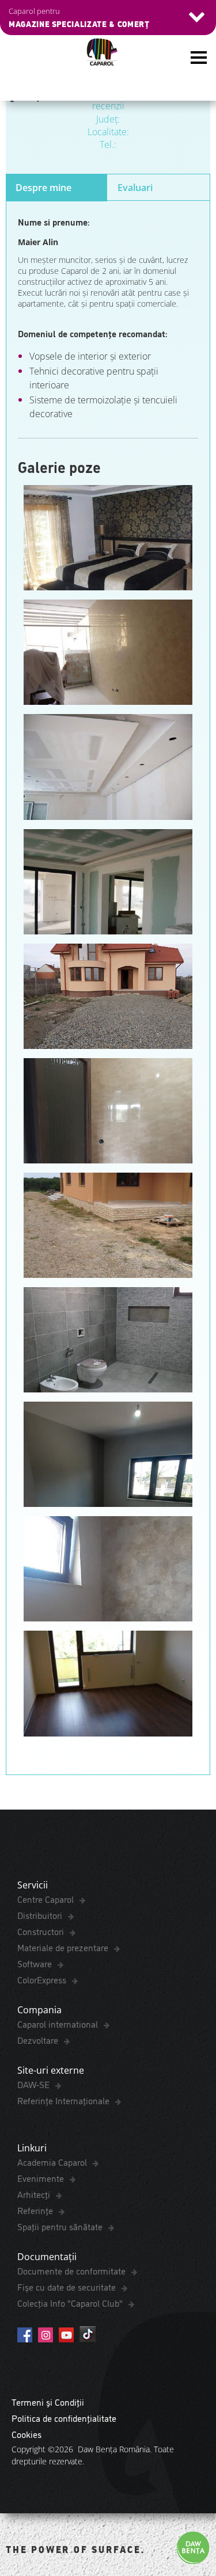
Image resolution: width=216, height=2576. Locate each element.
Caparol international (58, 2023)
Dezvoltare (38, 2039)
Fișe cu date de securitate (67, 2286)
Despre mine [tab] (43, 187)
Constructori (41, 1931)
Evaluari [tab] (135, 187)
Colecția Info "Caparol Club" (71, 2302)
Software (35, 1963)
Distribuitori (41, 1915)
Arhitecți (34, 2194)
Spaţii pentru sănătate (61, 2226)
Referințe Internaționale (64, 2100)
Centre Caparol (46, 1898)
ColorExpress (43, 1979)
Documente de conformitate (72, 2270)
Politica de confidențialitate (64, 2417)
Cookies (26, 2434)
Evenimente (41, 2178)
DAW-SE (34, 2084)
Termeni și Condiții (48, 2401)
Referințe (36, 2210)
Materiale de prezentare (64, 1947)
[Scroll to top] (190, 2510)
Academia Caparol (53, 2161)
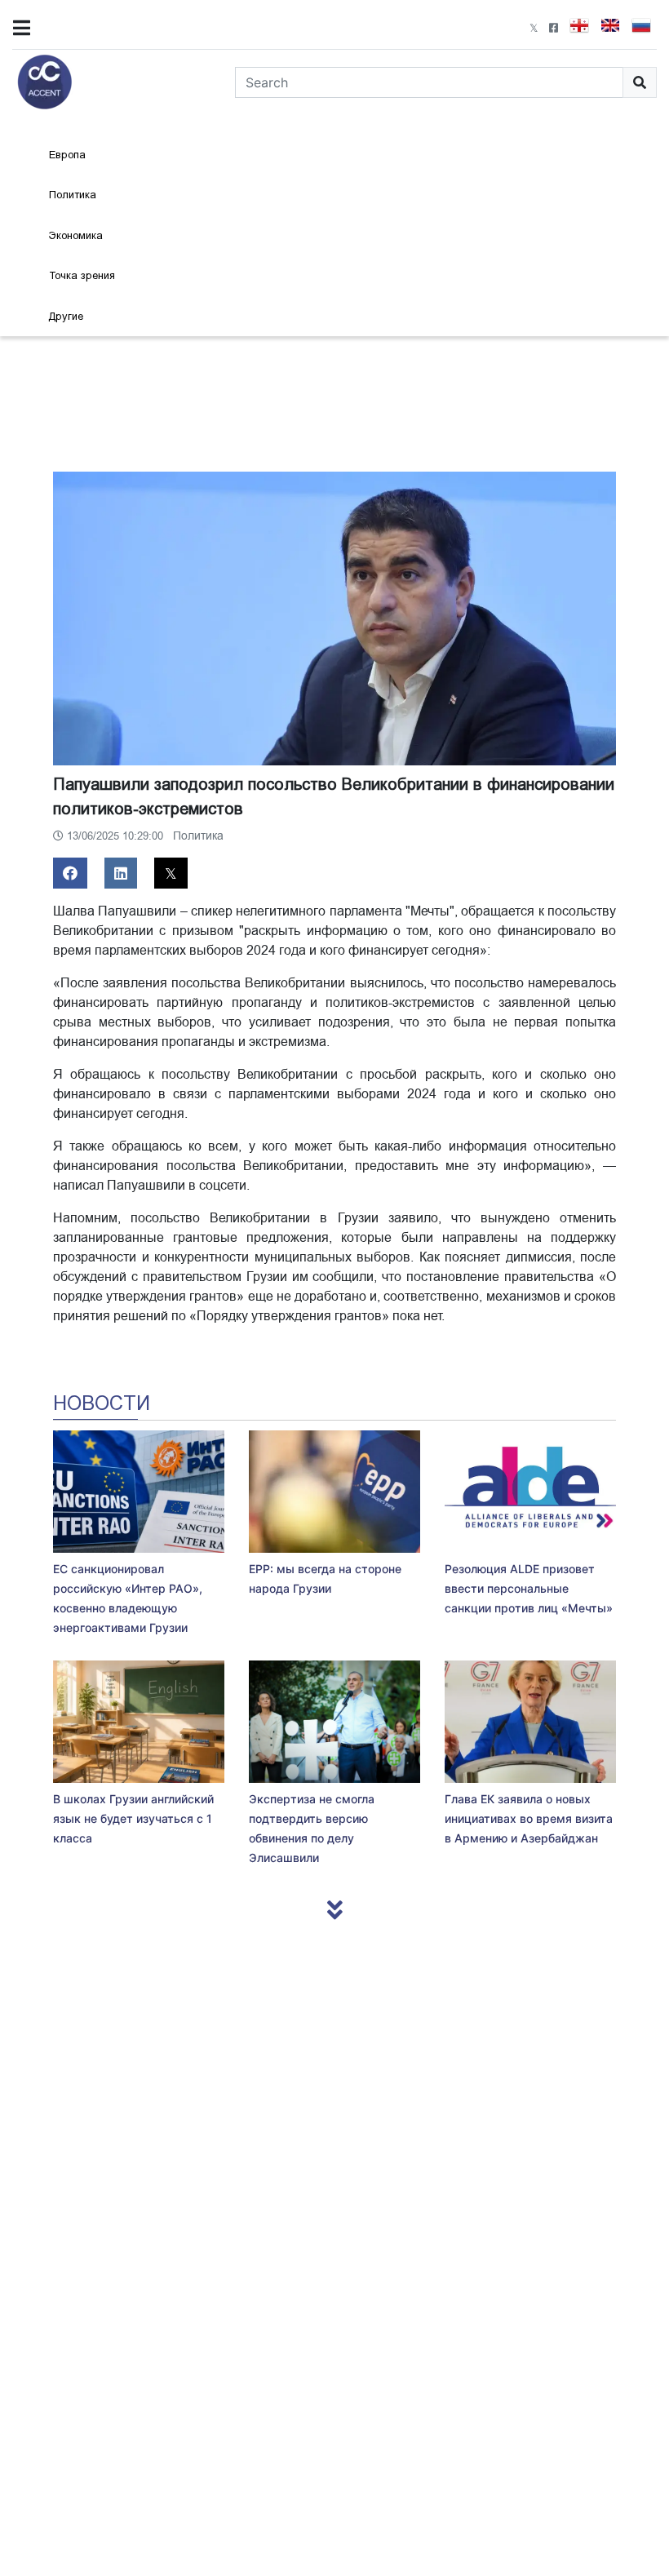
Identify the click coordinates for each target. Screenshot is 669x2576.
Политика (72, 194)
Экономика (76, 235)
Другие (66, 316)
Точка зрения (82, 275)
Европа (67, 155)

______

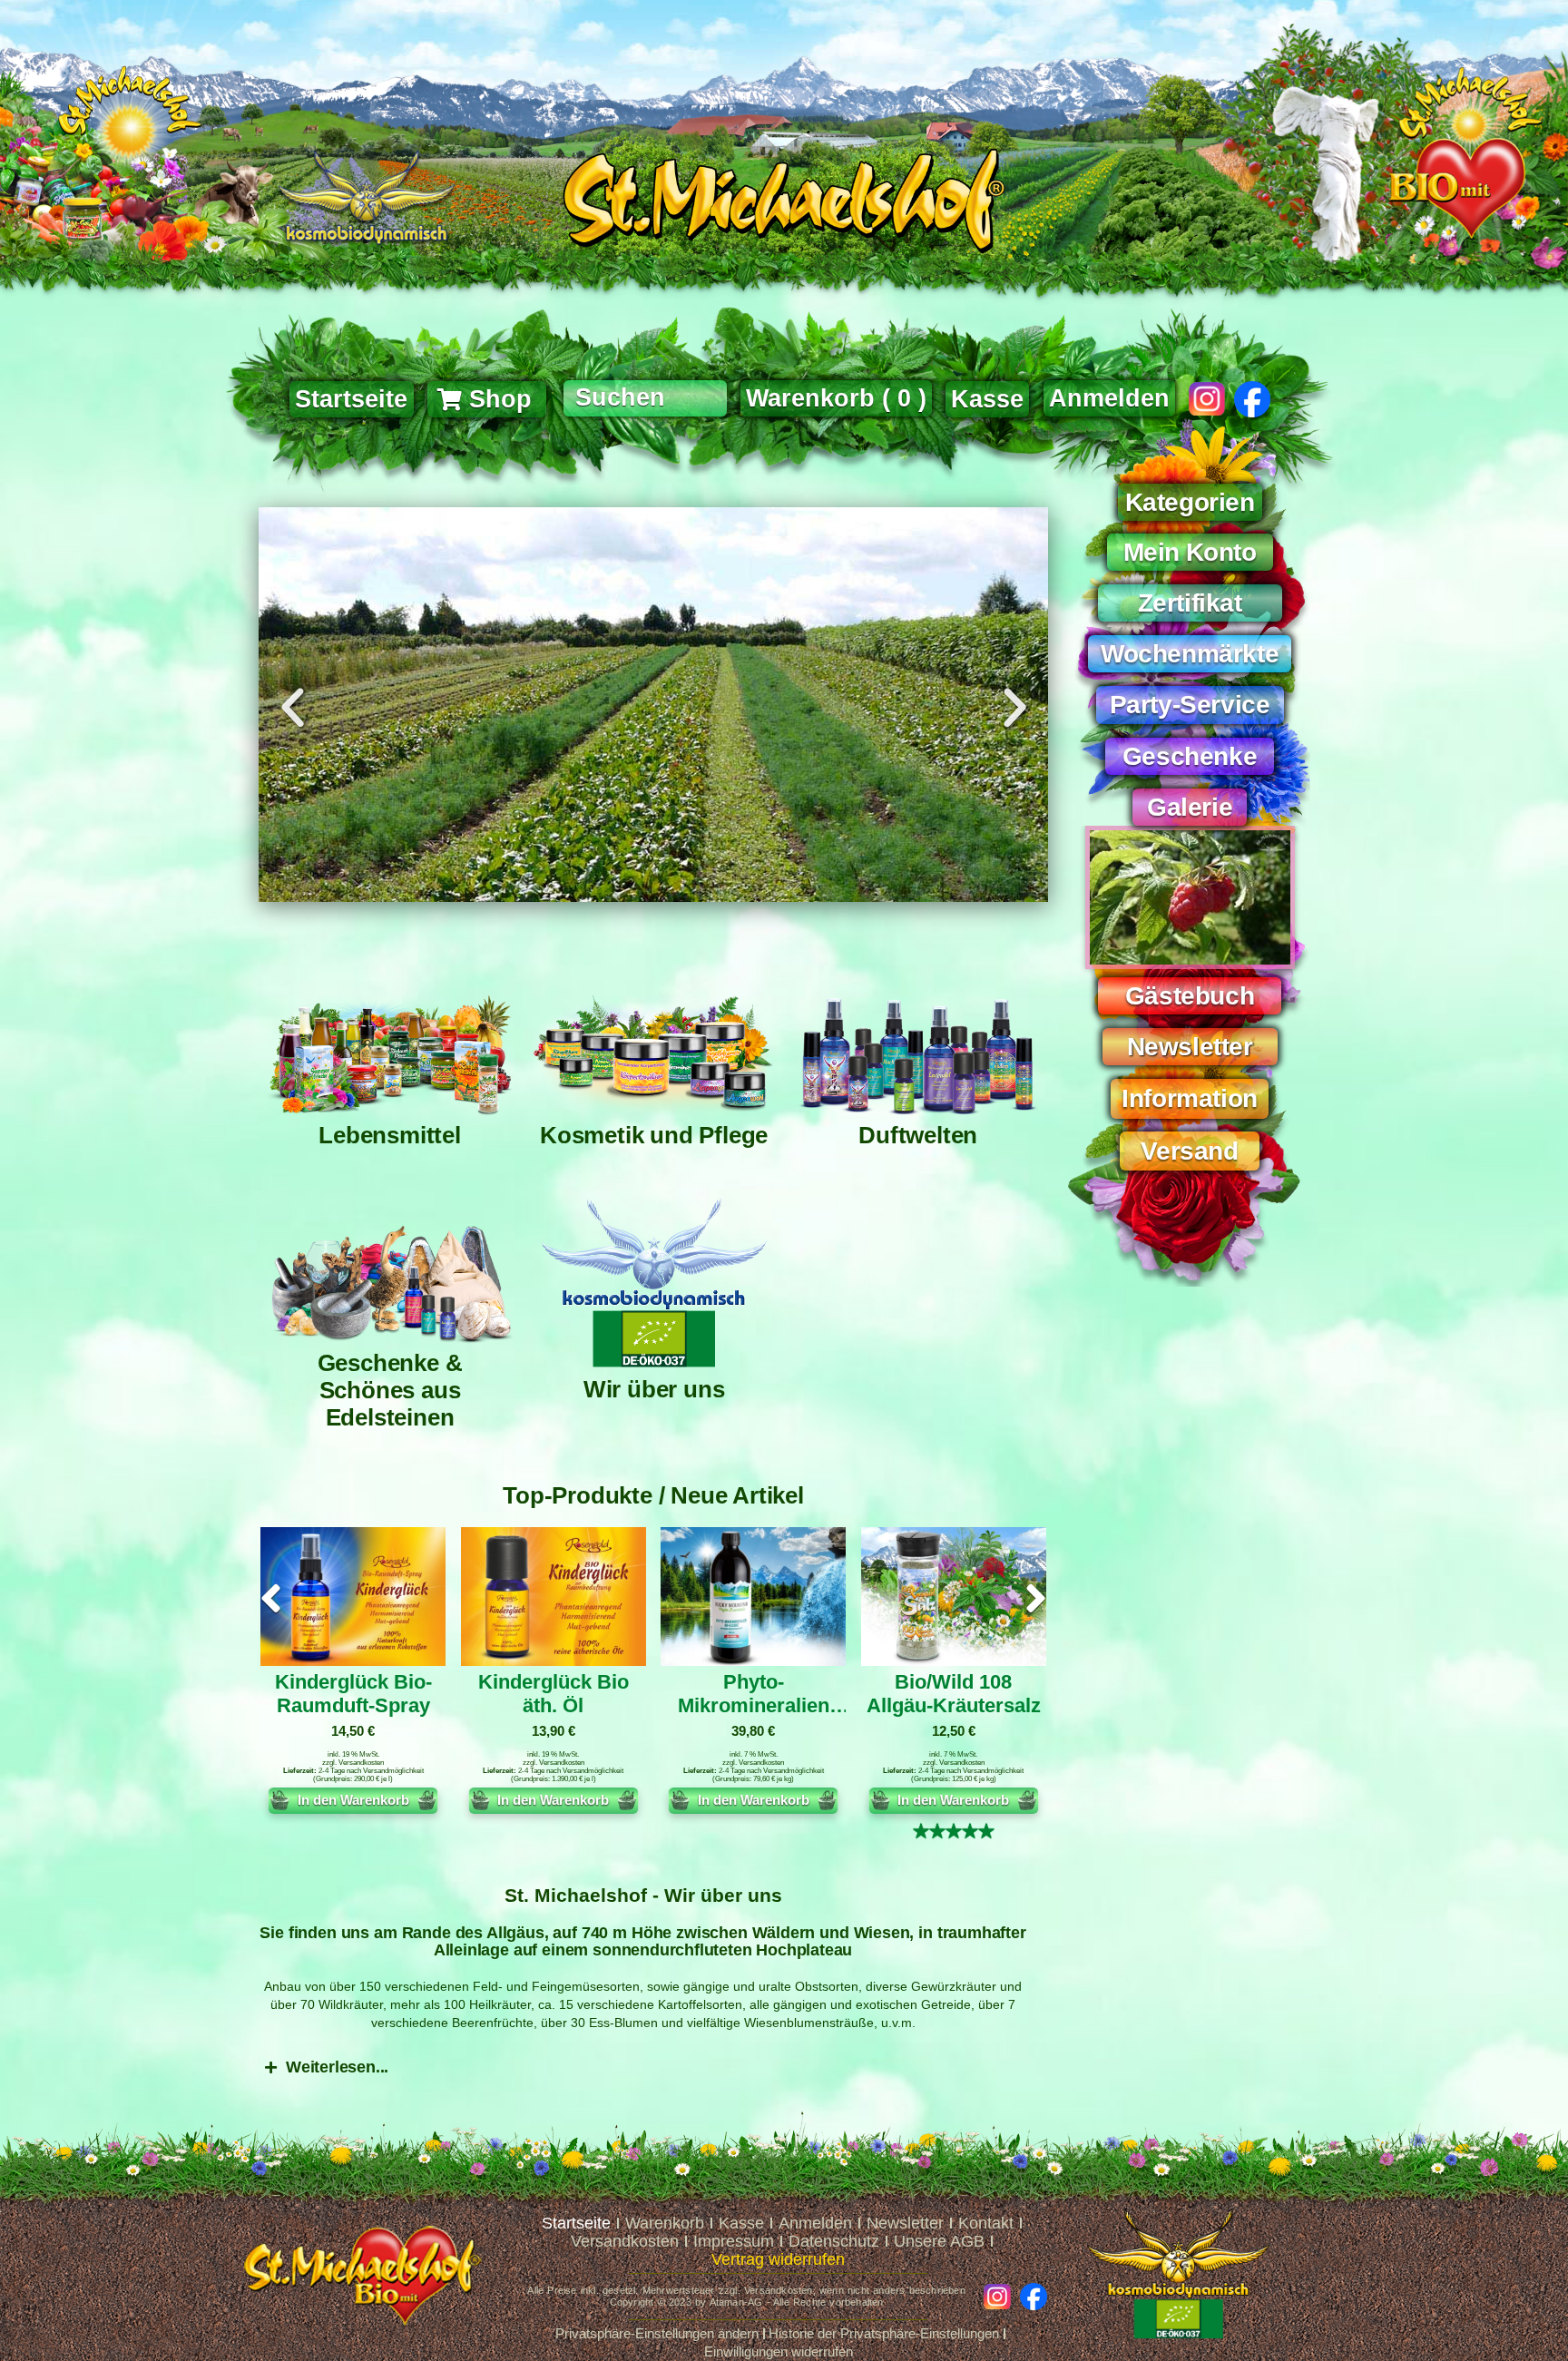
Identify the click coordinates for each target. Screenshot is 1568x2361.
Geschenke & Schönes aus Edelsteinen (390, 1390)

______

■ What is required
Give back the records above exactly, limited to the lines between the one holding "ColorExpress (43, 1979)" and the one holding "Academia Caparol (53, 2161)", inclusive.

■ Solution
ColorExpress (43, 1979)
Documente de conformitate (72, 2270)
Politica de confidențialitate (64, 2417)
Cookies (26, 2434)
Evenimente (41, 2178)
DAW-SE (34, 2084)
Termeni și Condiții (48, 2401)
Referințe (36, 2210)
Materiale de prezentare (64, 1947)
[Scroll to top] (190, 2510)
Academia Caparol (53, 2161)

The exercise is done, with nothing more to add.